(Records shown begins)
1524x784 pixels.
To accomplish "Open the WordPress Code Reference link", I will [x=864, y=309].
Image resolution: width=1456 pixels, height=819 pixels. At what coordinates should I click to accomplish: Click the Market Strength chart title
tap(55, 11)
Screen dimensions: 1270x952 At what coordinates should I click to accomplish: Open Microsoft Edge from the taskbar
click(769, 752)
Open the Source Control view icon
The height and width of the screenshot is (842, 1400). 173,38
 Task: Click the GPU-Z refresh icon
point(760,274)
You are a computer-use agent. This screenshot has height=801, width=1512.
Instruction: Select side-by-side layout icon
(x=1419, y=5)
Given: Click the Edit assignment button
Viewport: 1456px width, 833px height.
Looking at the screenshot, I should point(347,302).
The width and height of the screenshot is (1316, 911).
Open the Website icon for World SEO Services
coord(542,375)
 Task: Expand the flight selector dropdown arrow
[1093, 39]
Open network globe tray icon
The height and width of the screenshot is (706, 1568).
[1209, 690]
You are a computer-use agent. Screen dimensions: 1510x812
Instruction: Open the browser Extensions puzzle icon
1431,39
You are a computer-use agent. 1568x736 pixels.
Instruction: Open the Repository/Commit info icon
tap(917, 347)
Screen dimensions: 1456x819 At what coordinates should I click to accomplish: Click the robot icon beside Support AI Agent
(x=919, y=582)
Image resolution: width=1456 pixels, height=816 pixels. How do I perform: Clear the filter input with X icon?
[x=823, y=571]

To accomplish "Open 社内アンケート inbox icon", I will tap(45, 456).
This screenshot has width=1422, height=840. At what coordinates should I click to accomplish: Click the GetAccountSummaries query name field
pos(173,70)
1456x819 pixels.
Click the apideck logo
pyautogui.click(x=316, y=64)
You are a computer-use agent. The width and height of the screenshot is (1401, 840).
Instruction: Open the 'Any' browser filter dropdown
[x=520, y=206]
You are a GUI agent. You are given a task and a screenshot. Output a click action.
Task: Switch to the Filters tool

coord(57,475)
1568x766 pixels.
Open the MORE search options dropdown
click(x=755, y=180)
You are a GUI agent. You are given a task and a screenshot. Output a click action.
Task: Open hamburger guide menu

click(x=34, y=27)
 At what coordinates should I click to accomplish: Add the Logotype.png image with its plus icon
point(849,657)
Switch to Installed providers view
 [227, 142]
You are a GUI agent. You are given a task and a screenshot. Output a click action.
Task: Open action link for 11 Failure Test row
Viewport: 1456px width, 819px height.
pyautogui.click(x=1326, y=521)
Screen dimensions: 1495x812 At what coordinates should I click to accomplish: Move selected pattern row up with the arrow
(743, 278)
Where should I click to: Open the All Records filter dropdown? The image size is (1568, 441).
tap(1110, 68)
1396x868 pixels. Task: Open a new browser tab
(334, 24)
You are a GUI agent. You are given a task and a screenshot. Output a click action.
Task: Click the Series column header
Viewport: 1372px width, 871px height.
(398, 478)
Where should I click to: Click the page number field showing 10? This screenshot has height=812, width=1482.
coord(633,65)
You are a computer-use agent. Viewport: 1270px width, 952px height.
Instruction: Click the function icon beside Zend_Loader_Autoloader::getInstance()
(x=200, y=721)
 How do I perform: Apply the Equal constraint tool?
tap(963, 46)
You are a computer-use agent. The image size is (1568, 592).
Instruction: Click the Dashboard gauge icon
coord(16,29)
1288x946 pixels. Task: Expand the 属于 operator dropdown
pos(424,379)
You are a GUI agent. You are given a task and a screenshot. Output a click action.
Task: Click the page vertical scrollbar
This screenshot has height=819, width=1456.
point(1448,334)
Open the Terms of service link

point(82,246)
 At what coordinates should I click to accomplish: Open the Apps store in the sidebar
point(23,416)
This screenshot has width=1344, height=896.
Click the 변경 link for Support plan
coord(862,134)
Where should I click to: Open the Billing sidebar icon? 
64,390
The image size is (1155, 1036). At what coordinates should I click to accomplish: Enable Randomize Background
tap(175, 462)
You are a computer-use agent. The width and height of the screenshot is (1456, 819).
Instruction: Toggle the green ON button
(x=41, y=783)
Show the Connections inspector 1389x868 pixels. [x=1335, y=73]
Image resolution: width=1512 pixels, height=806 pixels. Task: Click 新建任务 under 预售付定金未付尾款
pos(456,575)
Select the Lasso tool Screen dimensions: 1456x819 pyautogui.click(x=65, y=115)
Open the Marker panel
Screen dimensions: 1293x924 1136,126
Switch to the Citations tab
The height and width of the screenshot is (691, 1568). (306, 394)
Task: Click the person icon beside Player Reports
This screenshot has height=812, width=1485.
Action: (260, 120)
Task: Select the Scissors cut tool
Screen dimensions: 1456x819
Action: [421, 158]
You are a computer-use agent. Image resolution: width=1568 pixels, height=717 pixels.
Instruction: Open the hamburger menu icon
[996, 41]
(Records shown ends)
_Instructions to follow:_ Once you have read the data, reproduce all of it exactly.

_Completed exercise:_
1524x784 pixels.
To accomplish "Open the WordPress Code Reference link", I will [x=864, y=309].
Image resolution: width=1456 pixels, height=819 pixels. At what coordinates should I click to accomplish: Click the Market Strength chart title
tap(55, 11)
Screen dimensions: 1270x952 At what coordinates should I click to accomplish: Open Microsoft Edge from the taskbar
click(769, 752)
Open the Source Control view icon
The height and width of the screenshot is (842, 1400). 173,38
 Task: Click the GPU-Z refresh icon
point(760,274)
You are a computer-use agent. This screenshot has height=801, width=1512.
Instruction: Select side-by-side layout icon
(x=1419, y=5)
Given: Click the Edit assignment button
Viewport: 1456px width, 833px height.
Looking at the screenshot, I should point(347,302).
The width and height of the screenshot is (1316, 911).
Open the Website icon for World SEO Services
coord(542,375)
 Task: Expand the flight selector dropdown arrow
[1093, 39]
Open network globe tray icon
The height and width of the screenshot is (706, 1568).
[1209, 690]
You are a computer-use agent. Screen dimensions: 1510x812
Instruction: Open the browser Extensions puzzle icon
1431,39
You are a computer-use agent. 1568x736 pixels.
Instruction: Open the Repository/Commit info icon
tap(917, 347)
Screen dimensions: 1456x819 At what coordinates should I click to accomplish: Click the robot icon beside Support AI Agent
(x=919, y=582)
Image resolution: width=1456 pixels, height=816 pixels. How do I perform: Clear the filter input with X icon?
[x=823, y=571]

To accomplish "Open 社内アンケート inbox icon", I will tap(45, 456).
This screenshot has width=1422, height=840. At what coordinates should I click to accomplish: Click the GetAccountSummaries query name field
pos(173,70)
1456x819 pixels.
Click the apideck logo
pyautogui.click(x=316, y=64)
You are a computer-use agent. The width and height of the screenshot is (1401, 840).
Instruction: Open the 'Any' browser filter dropdown
[x=520, y=206]
You are a GUI agent. You are given a task and a screenshot. Output a click action.
Task: Switch to the Filters tool

coord(57,475)
1568x766 pixels.
Open the MORE search options dropdown
click(x=755, y=180)
You are a GUI agent. You are given a task and a screenshot. Output a click action.
Task: Open hamburger guide menu

click(x=34, y=27)
 At what coordinates should I click to accomplish: Add the Logotype.png image with its plus icon
point(849,657)
Switch to Installed providers view
 [227, 142]
You are a GUI agent. You are given a task and a screenshot. Output a click action.
Task: Open action link for 11 Failure Test row
Viewport: 1456px width, 819px height.
pyautogui.click(x=1326, y=521)
Screen dimensions: 1495x812 At what coordinates should I click to accomplish: Move selected pattern row up with the arrow
(743, 278)
Where should I click to: Open the All Records filter dropdown? The image size is (1568, 441).
tap(1110, 68)
1396x868 pixels. Task: Open a new browser tab
(334, 24)
You are a GUI agent. You are given a task and a screenshot. Output a click action.
Task: Click the Series column header
Viewport: 1372px width, 871px height.
(398, 478)
Where should I click to: Click the page number field showing 10? This screenshot has height=812, width=1482.
coord(633,65)
You are a computer-use agent. Viewport: 1270px width, 952px height.
Instruction: Click the function icon beside Zend_Loader_Autoloader::getInstance()
(x=200, y=721)
 How do I perform: Apply the Equal constraint tool?
tap(963, 46)
You are a computer-use agent. The image size is (1568, 592).
Instruction: Click the Dashboard gauge icon
coord(16,29)
1288x946 pixels. Task: Expand the 属于 operator dropdown
pos(424,379)
You are a GUI agent. You are given a task and a screenshot. Output a click action.
Task: Click the page vertical scrollbar
This screenshot has height=819, width=1456.
point(1448,334)
Open the Terms of service link

point(82,246)
 At what coordinates should I click to accomplish: Open the Apps store in the sidebar
point(23,416)
This screenshot has width=1344, height=896.
Click the 변경 link for Support plan
coord(862,134)
Where should I click to: Open the Billing sidebar icon? 
64,390
The image size is (1155, 1036). At what coordinates should I click to accomplish: Enable Randomize Background
tap(175, 462)
You are a computer-use agent. The width and height of the screenshot is (1456, 819).
Instruction: Toggle the green ON button
(x=41, y=783)
Show the Connections inspector 1389x868 pixels. [x=1335, y=73]
Image resolution: width=1512 pixels, height=806 pixels. Task: Click 新建任务 under 预售付定金未付尾款
pos(456,575)
Select the Lasso tool Screen dimensions: 1456x819 pyautogui.click(x=65, y=115)
Open the Marker panel
Screen dimensions: 1293x924 1136,126
Switch to the Citations tab
The height and width of the screenshot is (691, 1568). (306, 394)
Task: Click the person icon beside Player Reports
This screenshot has height=812, width=1485.
Action: (260, 120)
Task: Select the Scissors cut tool
Screen dimensions: 1456x819
Action: [421, 158]
You are a computer-use agent. Image resolution: width=1568 pixels, height=717 pixels.
Instruction: Open the hamburger menu icon
[996, 41]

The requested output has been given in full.